_Given problem_: Please answer this from the email reply on non-breaking spaces: according to the reply, how did browsers keep &nbsp; from allowing a line break?

_Source passage_:

○ ○ ○ ○ ○ ○ ○

Re: Collapsing breaks & non-beaking spaces.

Stephanos Piperoglou (
Mon, 14 Jul 1997 16:55:33 +0300 (EET DST)

Date: Mon, 14 Jul 1997 16:55:33 +0300 (EET DST)
From: Stephanos Piperoglou <>
To: Liam Quinn <>
Subject: Re: Collapsing breaks & non-beaking spaces.
In-Reply-To: <>
Message-ID: <>

On Sun, 13 Jul 1997, Liam Quinn wrote:

> We've established that there is no use for multiple non-breaking spaces 
> except as a presentation hack, so why not define the non-breaking space as 
> collapsible?  The other alternatives are to define it as non-collapsible, 
> which would give justification to the abuse, or to avoid a statement, 
> which still leaves many people assuming that whatever Netscape does is the 
> standard, de facto or otherwise.

How about

foo&nbsp; bar

(note the space - the *regular* space - after the nbsp)

Do these two "spaces" collapse or not? I think not. &nbsp; is a character
whose glyph is transparent. So there. This does not prevent a line break,
mind you; but a transparent glyph will be there at the end of the line if it

Bottom line, people: &nbsp; is a character that avoids linebreaks at that
point. How did browser accomplish it? By treating it as any other
non-whitespace character. Is this bad? No, because (a) it fulfills its
purpose and (b) any reason for abuse is superseded by CSS.

○ ○ ○ ○ ○ ○ ○

_Stored data_:

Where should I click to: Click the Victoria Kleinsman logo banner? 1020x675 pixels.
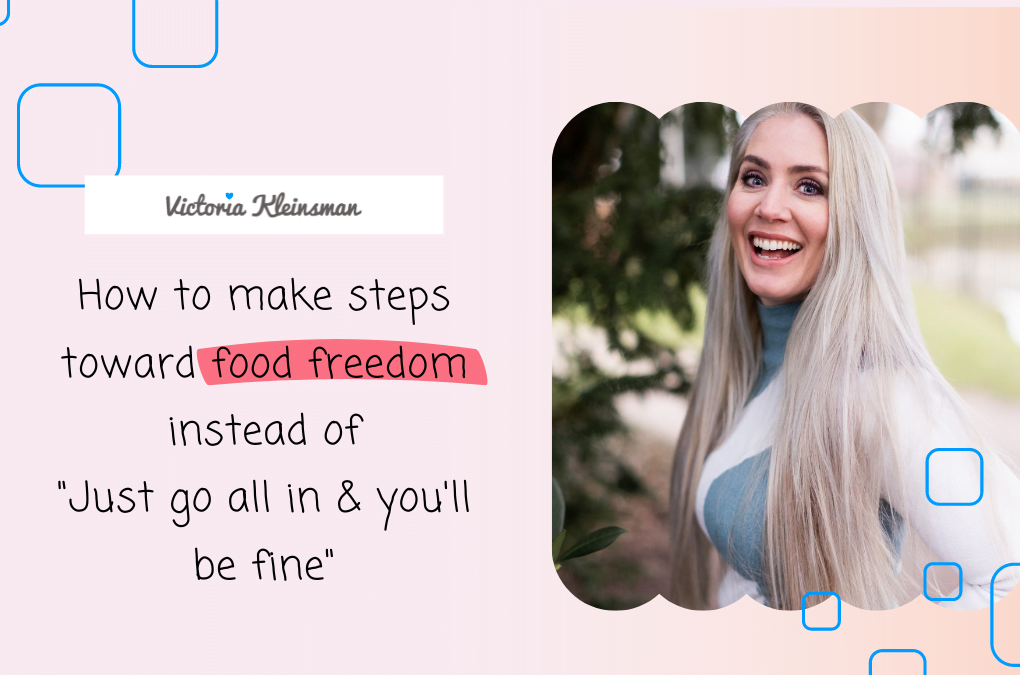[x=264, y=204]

○ ○ ○ ○ ○ ○ ○

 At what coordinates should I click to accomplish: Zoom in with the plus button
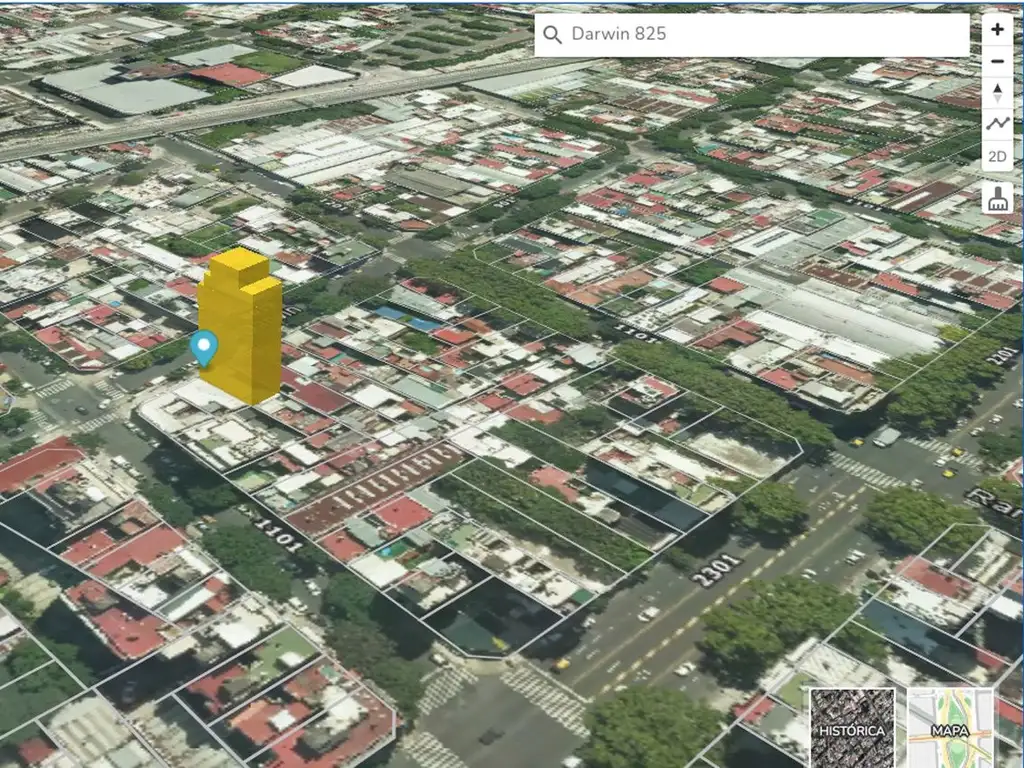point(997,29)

○ ○ ○ ○ ○ ○ ○

_Response_: By treating it as any other non-whitespace character.